KAPLAN: What can be done to change that?

LANDRY: Tyrann’s comments are important and I think more players should speak out about it. It’s something that needs to be addressed. Not even speaking about Will Smith’s death, but the countless deaths before him, and deaths that are going to come after him. It’s something that as a community, and as a Louisiana native, we need to take note of. We need to find a way to raise awareness about this senseless stuff. Being that Tyrann did it first, and to speak on a national stage and talk the way he talked, oh man, it’s inspiring. I hope more people can feel more comfortable speaking out about it.

KAPLAN: Your hometown, Convent, was hit pretty bad by a tornado this year. In February you went back. What was that trip like?

LANDRY: I donated money and worked with my agency, the Dolphins, Blue Cross Blue Shield and the Red Cross to help. My mom and a couple of my family members cooked and brought it to relief workers and families affected by the tornado. But I went back as much for that as I did for moral support. I was trying to uplift the spirits. I’ve been blessed with the opportunity to play in the NFL and that puts me in a position to inspire others, to be there for others, to be that leaning shoulder to cry on.

KAPLAN: As the draft approaches, I’d love to reflect on your experience three years ago. You’re a guy who didn’t have a great combine and look where you are now. Do you think there is too much stock put into the combine?

LANDRY: Absolutely. I wouldn’t say the combine is overrated. It is a perfect time for teams to be able to evaluate a player’s personality. But a lot of times, teams base where they draft a guy, or where a guy doesn’t get drafted, because of the stopwatch.
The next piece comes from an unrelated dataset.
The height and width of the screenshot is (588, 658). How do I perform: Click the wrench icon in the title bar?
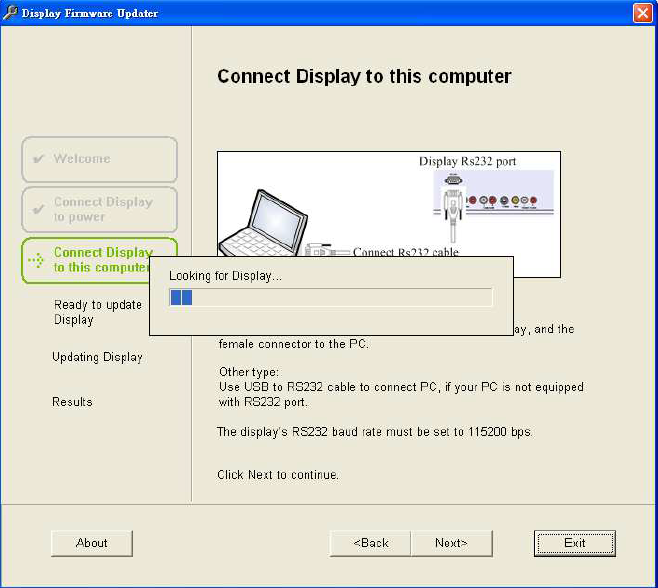[11, 13]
Look at guys like Jerry Rice, Anquan Boldin, Larry Fitzgerald—all these guys didn’t particularly have the best combine but look at what they’ve accomplished in this league.

Landry, who played with Odell Beckham Jr. at LSU, is sometimes viewed as OBJ’s sidekick.
Lynne Sladky/AP
KAPLAN: If there was a re-draft, knowing what we know now, where would you get picked?
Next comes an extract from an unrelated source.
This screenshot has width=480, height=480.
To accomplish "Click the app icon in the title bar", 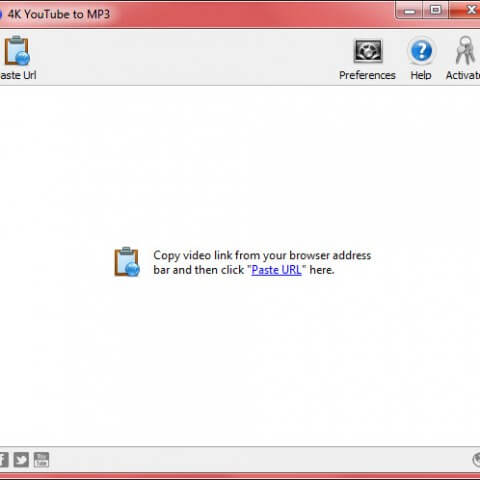I will point(1,14).
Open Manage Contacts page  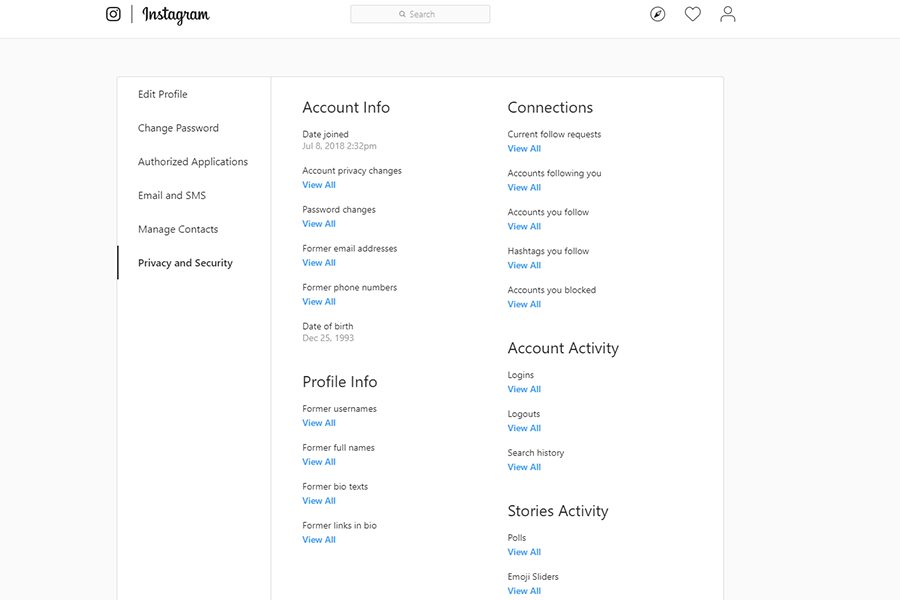178,229
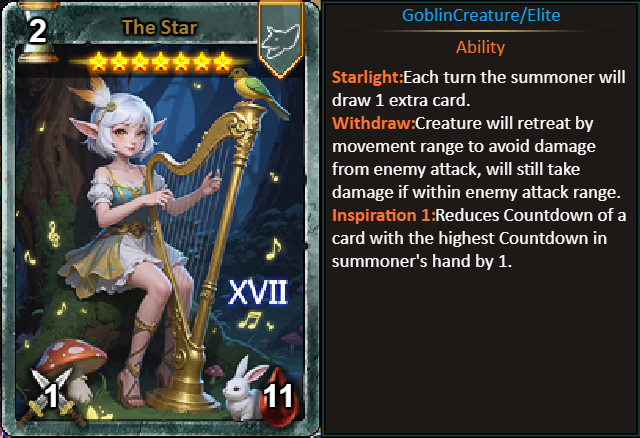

LANDRY: Who knows, who knows (laughing). But I’m proud to be a Miami Dolphin and I’m happy that it turned out the way it did. I want to continue that legacy here, and be a Miami Dolphin forever.
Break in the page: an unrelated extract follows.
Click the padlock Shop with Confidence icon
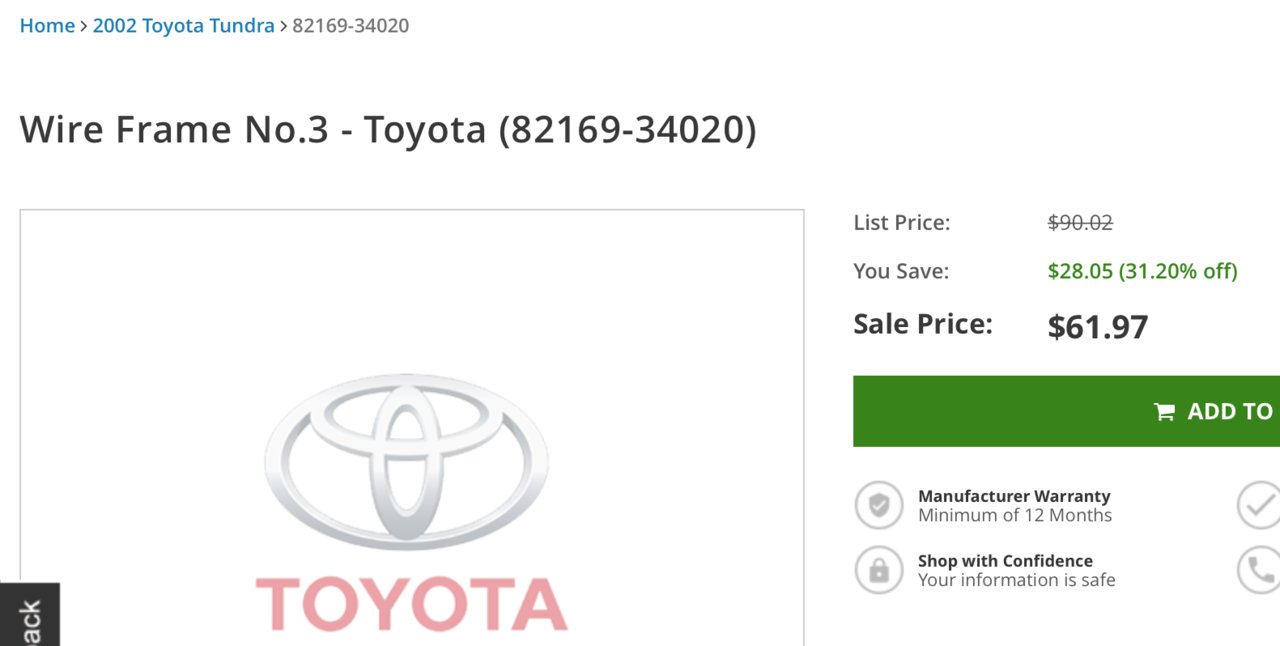 [x=879, y=570]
KAPLAN: You returned kickoffs your rookie year, but last year mostly returned punts. Even still, what are your thoughts on the new touchback rule? Some argue it will reduce the number of kick returns and make the game safer—others think it will have the opposite effect. 

LANDRY: Look, it’s football. It’s not a safe game, you know? That goes without saying. The league is doing everything possible to ensure it is becoming a safer game. Who knows, some teams might have strategies not to kick it into the end zone. It depends on the special teams coaches. I like returning kicks. If it helps the team, I’m willing to do anything. Obviously my role last year picked up as much as it did on offense, so I didn’t return kicks as much, though I did a lot of punt returning. If the team needs me, I’m going to do it.

KAPLAN: When are we going to see someone unseat the Patriots in the AFC East?

LANDRY: It’s coming. It’s coming. They’re definitely one of the better teams in our conference, but at the same time, we’re contending. The Bills are contending. The Jets are contending. We seem to pull one out every year—late. But we need to figure out a way to win those games on the road, in New England. When we begin to become the team that can beat them on the road, that’s when that era will start to transform. 

KAPLAN: The NFL wants to expand its reach and play in China. As a player who has done an overseas trip to London, what’s your perspective on that?

LANDRY: I can’t imagine that being easy. From Miami, it’s about nine hours to London. Then it’s another 11 hours to get to China? That’s the problem. That’s a drain. For a guy like me, I’ve never seen China before, so I’d be interested in experiencing the country. Yet at the same time, that’s a long way to go to play a football game, especially if you lose.